Morza i oceany, z ich nieprzewidywalnymi falami i bezkresnym horyzontem, od wieków fascynują ludzi. Statki – majestatyczne olbrzymy dryfujące po błękitnych wodach, są nie tylko symbolami odkryć geograficznych i przygód, ale także dziełami sztuki, które łączą w sobie pasję, rzemiosło i technologiczne innowacje. W ten niezwykły morski świat, 22 listopada br., zaprosił Marcin Tabor, kolekcjoner statków, będący gościem Klubu Ludzi z Pasją.

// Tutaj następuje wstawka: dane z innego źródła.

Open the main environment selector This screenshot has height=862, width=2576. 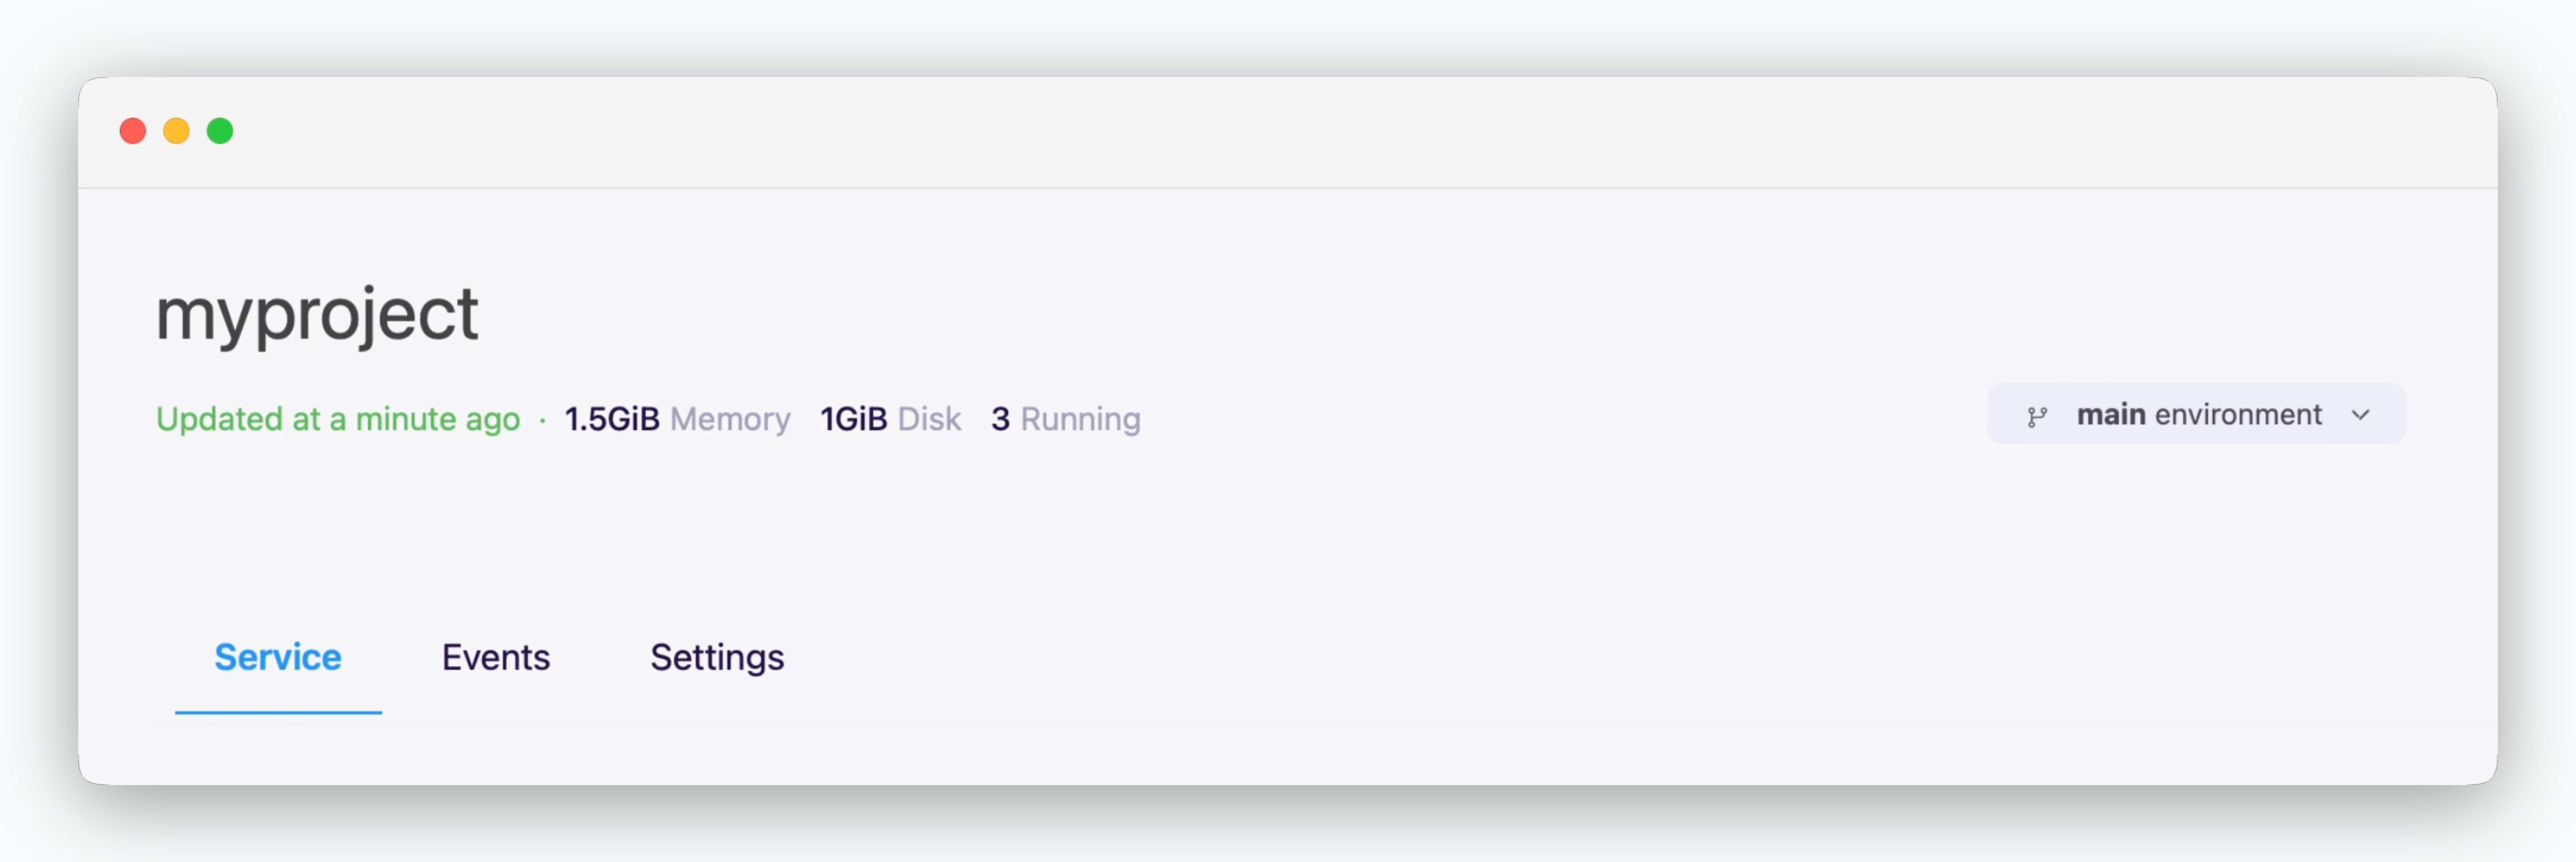tap(2196, 414)
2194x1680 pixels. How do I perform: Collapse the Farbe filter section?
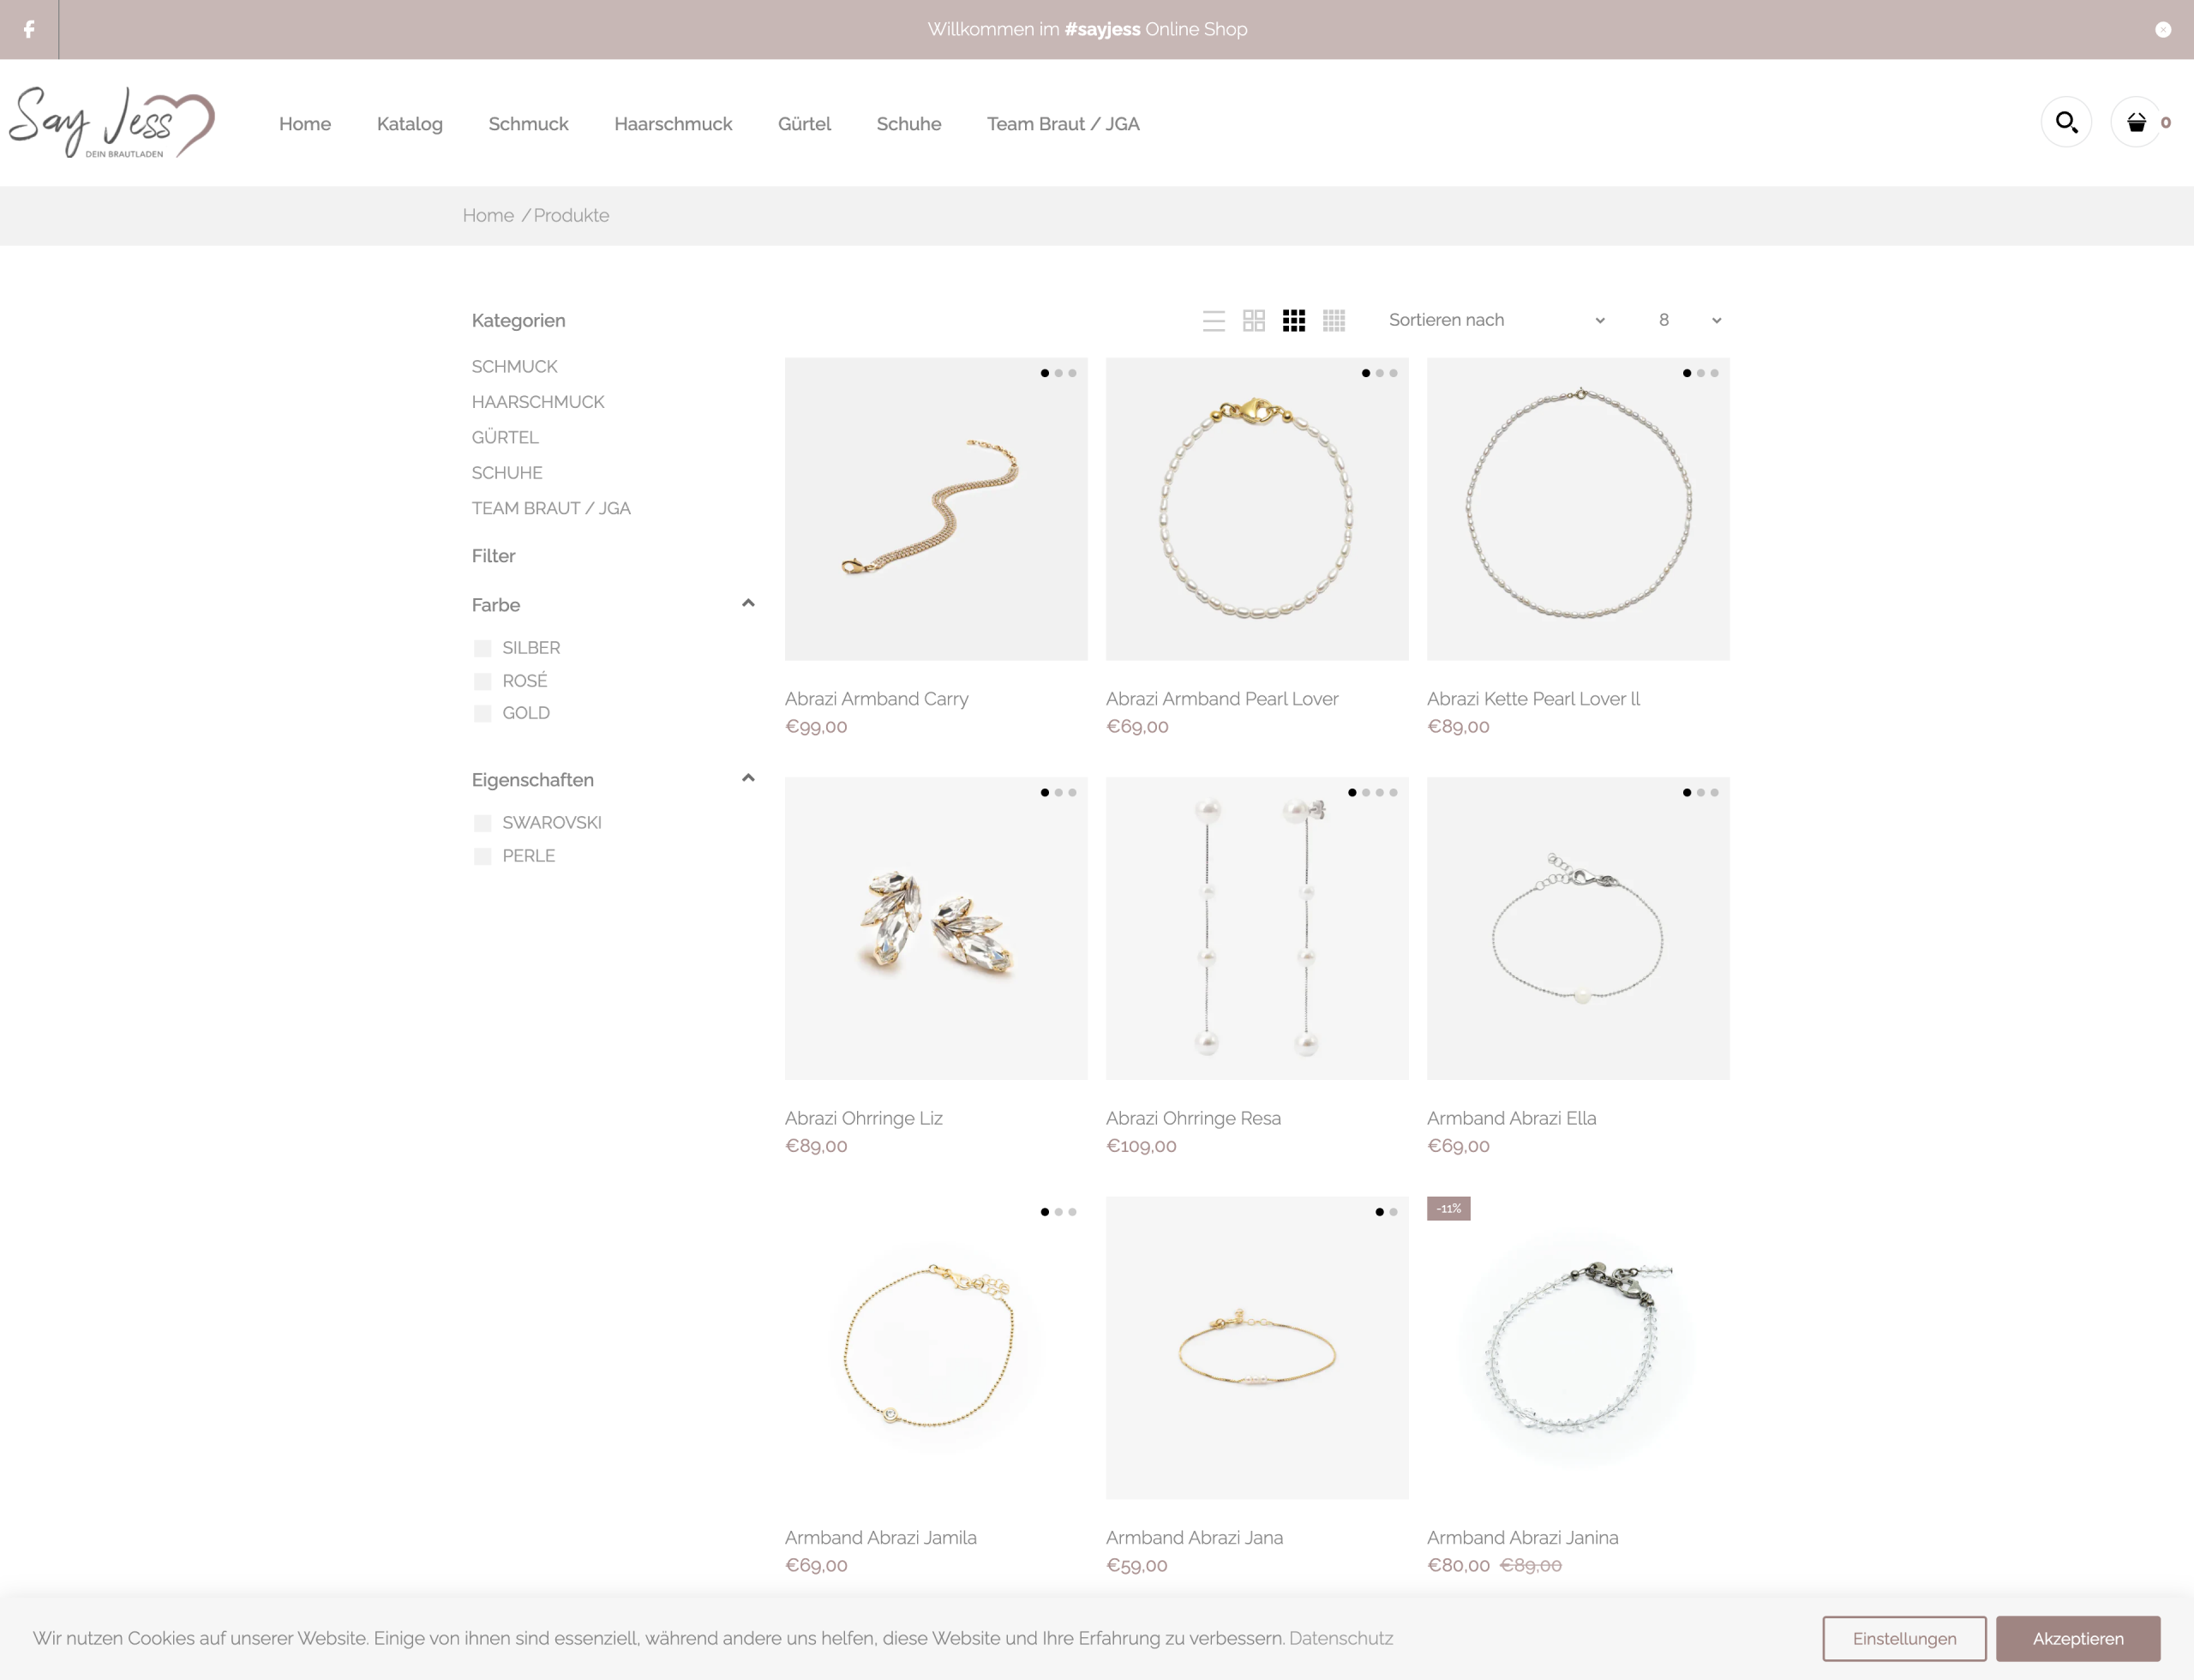point(747,604)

Wystawa modeli, będąca elementem spotkania była imponująca – zgromadziła ponad 250 egzemplarzy, od malutkich żaglowców po okazałe statki inspirowane filmowymi pływającymi jednostkami. Każdy model został wykonany z niezwykłą pieczołowitością, oddając najmniejsze detale, które świadczą o modelarskim kunszcie i czasie, który należy poświęcić na zbudowanie modelu, a ten zająć może nawet 300 godzin w przypadku większego egzemplarza. Uczestnicy spotkania z nieukrywanym podziwem spoglądali na doskonale odwzorowane kadłuby, pokłady, maszty, a także na indywidualne elementy wykończeniowe, które – w przypadku niewielkich modeli – odgrywają niebagatelną rolę, jak choćby ręcznie tworzone i malowane elementy czy miniaturowe żagle.
Uczestnicy wydarzenia poznali m.in. początki hobby pana Marcina, a to rozpoczęło się dość niespodziewanie siedem lat temu, podczas urodzinowego, nadmorskiego wypoczynku. To tam bohater spotkania po raz pierwszy otrzymał statek od przyjaciela, który rozbudził w nim pasję. Z biegiem lat przerodziła się w coś znacznie większego niż hobby. Stała się sposobem na życie, otaczającą rzeczywistością, którą z radością dzieli się z innymi.
Marcin Tabor z dumą mówił o córce, która czerpie radość z jego zainteresowania, dzięki czemu doglądają i czyszczą całą flotę wspólnymi siłami.
Swoją kolekcję pan Marcin traktuje z wielkim szacunkiem do pracy autorów statków, historii oraz rzemiosła. Spytany o szczególnie bliski jego sercu model, bez wahania odrzekł, że najstarszy z nich – sprowadzony ze szwedzkiej licytacji antyków 124-letni statek, imponujących rozmiarów, w niemal idealnym stanie, który stanowił punkt centralny wystawy. Podczas spotkania kolekcjoner zdradził również tajniki pracy modelarza na przykładzie pana Ryszarda, który wykonuje dla niego modele najróżniejszych statków.
Dla wielu zgromadzonych listopadowe, 44. spotkanie Klubu Ludzi z Pasją stanowiło nie tylko wspaniałą okazję, by podziwiać niesamowite modele, ale także by docenić trud, czas i pasję, które za nimi stoją.